这是一个需要反复强调的原则。composer update会更新依赖版本并改写composer.lock文件，而CI的核心原则之一正是“构建可重现”——依赖版本必须被锁定，并且任何变更都应经过人工审核。在CI中自动执行更新，等同于绕过了版本控制，极易导致线上行为发生不可预知的变化。

• CI中只应使用composer install：这条命令严格读取composer.lock文件来安装依赖，确保版本一致。composer update的操作，应该仅限于本地开发环境，或者在专门用于更新依赖的分支上手动执行。
• 兼容性检查的替代方案：如果需要在CI中验证项目与更新后依赖的兼容性（例如测试多个PHP版本），可以使用composer update --dry-run进行模拟检查。这不会实际更新lock文件，但能看出是否存在可升级的版本或冲突。
• 一个典型的错误场景：误将update命令放入CI脚本，可能导致Pull Request的构建成功，但合并后新的lock文件并未被提交。

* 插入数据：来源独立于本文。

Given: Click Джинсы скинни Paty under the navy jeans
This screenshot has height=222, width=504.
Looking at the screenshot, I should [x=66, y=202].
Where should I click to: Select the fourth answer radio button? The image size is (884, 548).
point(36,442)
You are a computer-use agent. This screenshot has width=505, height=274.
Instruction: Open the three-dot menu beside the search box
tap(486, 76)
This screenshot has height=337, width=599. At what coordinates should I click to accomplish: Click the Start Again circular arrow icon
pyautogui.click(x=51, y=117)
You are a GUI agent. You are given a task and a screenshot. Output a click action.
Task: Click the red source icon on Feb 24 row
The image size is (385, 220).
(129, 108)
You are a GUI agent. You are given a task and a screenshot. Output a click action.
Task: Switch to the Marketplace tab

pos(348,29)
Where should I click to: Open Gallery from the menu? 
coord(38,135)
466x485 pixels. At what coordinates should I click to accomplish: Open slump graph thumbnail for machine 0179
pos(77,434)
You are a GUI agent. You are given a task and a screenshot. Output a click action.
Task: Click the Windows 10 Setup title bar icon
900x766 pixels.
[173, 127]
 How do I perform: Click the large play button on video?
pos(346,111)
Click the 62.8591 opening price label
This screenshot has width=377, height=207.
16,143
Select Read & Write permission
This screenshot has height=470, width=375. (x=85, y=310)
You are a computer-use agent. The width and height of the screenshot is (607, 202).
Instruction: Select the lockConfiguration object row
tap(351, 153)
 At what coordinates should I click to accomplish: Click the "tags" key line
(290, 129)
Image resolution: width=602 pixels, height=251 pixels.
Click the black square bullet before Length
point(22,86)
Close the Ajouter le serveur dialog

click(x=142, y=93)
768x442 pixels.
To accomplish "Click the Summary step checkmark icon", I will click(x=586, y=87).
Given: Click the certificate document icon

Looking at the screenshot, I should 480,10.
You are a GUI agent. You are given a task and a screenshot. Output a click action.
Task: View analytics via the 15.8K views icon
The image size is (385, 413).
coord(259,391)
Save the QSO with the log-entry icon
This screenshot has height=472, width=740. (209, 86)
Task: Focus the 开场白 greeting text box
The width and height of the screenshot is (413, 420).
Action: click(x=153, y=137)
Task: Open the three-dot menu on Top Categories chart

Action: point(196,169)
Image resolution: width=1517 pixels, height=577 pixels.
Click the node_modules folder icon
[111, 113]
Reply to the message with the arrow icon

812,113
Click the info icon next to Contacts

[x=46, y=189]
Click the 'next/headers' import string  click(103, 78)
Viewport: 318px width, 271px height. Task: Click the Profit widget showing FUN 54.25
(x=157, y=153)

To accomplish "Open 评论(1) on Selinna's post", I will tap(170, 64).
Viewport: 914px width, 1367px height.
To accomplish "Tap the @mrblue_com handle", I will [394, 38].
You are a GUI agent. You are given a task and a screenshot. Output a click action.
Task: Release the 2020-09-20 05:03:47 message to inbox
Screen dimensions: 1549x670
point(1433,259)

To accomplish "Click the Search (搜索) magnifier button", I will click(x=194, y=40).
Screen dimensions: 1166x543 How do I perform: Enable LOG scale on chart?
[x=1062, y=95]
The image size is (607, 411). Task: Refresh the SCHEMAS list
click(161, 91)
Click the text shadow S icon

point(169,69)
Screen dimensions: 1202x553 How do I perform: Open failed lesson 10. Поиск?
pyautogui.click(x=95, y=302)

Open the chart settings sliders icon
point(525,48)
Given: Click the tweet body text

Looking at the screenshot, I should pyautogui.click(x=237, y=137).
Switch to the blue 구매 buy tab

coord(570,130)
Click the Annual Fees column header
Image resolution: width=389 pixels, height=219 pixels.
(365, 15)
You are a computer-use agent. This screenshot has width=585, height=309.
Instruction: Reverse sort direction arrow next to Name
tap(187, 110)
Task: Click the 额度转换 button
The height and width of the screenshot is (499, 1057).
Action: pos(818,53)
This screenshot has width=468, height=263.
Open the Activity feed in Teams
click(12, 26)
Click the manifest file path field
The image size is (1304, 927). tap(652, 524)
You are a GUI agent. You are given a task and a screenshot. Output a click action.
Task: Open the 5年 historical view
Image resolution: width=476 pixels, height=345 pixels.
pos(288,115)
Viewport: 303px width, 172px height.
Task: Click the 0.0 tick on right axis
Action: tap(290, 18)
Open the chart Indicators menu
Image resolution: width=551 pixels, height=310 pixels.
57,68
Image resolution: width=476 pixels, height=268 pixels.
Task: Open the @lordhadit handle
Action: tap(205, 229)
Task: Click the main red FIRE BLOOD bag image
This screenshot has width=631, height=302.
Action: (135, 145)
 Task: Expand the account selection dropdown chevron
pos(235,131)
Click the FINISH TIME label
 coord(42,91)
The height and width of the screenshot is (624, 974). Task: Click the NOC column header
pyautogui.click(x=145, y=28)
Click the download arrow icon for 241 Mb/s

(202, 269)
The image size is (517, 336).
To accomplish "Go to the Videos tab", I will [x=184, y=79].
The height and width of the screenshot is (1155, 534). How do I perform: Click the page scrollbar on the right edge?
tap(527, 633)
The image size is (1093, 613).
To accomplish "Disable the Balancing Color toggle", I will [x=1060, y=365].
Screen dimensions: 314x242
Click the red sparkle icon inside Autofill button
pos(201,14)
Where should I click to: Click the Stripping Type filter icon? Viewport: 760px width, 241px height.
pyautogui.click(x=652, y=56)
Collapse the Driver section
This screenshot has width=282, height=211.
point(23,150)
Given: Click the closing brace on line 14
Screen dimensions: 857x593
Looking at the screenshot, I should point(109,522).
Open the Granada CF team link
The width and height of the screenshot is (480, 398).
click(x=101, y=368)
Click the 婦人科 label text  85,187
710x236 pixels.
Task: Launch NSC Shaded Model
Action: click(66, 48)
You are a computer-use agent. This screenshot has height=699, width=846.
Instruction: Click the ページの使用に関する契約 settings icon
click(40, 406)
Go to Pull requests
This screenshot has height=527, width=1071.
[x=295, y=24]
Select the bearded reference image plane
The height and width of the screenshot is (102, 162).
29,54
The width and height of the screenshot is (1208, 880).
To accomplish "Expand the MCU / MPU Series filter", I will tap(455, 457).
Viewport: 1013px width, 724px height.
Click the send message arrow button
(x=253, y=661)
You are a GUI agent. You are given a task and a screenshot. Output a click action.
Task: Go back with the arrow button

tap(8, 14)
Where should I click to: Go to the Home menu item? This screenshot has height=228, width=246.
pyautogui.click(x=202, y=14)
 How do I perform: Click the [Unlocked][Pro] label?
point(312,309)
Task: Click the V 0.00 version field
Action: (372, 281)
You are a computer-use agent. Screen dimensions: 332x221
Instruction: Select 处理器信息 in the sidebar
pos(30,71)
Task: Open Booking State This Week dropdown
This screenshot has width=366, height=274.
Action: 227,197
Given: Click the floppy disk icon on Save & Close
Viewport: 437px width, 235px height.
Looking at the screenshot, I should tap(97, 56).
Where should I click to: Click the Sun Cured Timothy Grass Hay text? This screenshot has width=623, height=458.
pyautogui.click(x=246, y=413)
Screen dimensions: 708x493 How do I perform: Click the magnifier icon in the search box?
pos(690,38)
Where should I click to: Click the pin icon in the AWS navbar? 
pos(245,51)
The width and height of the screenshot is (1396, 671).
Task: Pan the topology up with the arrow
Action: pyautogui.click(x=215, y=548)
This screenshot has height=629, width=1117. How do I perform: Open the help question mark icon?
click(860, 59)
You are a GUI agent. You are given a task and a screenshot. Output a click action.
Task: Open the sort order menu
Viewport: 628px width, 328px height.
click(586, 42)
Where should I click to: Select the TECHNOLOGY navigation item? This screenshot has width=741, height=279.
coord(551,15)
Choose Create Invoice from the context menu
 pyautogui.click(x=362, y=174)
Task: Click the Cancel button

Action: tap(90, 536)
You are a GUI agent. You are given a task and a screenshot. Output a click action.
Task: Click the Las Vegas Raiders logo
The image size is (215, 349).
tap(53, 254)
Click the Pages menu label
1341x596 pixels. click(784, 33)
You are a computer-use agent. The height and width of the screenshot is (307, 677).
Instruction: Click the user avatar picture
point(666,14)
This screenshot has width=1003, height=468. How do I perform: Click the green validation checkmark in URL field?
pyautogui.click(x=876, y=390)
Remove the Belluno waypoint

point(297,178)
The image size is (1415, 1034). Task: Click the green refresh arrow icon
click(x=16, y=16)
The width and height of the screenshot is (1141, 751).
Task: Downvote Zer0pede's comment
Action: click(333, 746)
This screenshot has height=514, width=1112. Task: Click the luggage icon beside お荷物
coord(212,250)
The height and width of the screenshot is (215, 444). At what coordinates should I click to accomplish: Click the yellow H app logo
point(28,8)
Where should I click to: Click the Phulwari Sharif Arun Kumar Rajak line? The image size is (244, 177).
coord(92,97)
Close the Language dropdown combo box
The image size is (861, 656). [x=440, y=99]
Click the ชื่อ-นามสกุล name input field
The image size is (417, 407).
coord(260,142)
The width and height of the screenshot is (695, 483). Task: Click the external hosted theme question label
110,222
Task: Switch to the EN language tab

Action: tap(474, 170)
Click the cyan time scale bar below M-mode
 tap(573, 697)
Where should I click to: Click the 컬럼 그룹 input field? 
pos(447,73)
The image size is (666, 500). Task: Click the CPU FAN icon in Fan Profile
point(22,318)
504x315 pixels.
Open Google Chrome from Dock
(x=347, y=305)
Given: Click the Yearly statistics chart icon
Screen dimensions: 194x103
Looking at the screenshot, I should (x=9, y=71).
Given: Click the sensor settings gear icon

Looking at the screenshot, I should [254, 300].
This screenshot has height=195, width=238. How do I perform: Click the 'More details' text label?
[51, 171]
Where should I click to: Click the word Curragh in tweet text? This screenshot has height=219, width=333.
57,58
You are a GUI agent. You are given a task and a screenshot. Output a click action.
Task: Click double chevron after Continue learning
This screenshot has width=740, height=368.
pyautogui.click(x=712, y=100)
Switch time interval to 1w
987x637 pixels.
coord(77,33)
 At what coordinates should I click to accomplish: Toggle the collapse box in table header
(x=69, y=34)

下一次构建时，因为lock文件与json文件记录的版本不一致，构建便会失败。

常见 CI 错误：PHP 扩展缺失导致 composer install 失败

这个问题相当隐蔽。Composer在安装某些依赖包（例如ext-gd、ext-mbstring、ext-xml）时，会检查所需的PHP扩展是否已启用。然而，为了追求轻量，许多默认的CI镜像会精简掉这些“非核心”扩展，于是就会报出类似“The requested PHP extension gd is missing from your system”的错误。

• GitHub Actions的解决方案：在steps中，使用shivammathur/setup-php这类Action，并通过参数显式启用所需扩展，例如ext-gd: true。
• GitLab CI的解决方案：在.gitlab-ci.yml文件的before_script阶段，通过包管理器安装缺失的扩展。例如：apt-get update && apt-get install -y php-gd php-mbstring。
• 自建Runner的预防措施：确保CI Runner的PHP环境配置与本地开发环境保持一致。一个实用的技巧是，在CI脚本中加入一行诊断命令，如php -m | grep gd，可以快速确认扩展是否已加载。

说到底，在CI中集成Composer，真正的难点不在于写出那几行composer install命令，而在于让整个依赖安装链路对PHP版本、系统扩展、仓库权限、网络状况等因素都做到“无感”适配。任何一个环节没有对齐，CI就可能在最意想不到的地方停下来，并且只留下一句令人困惑的“Script failed with exit code 2”。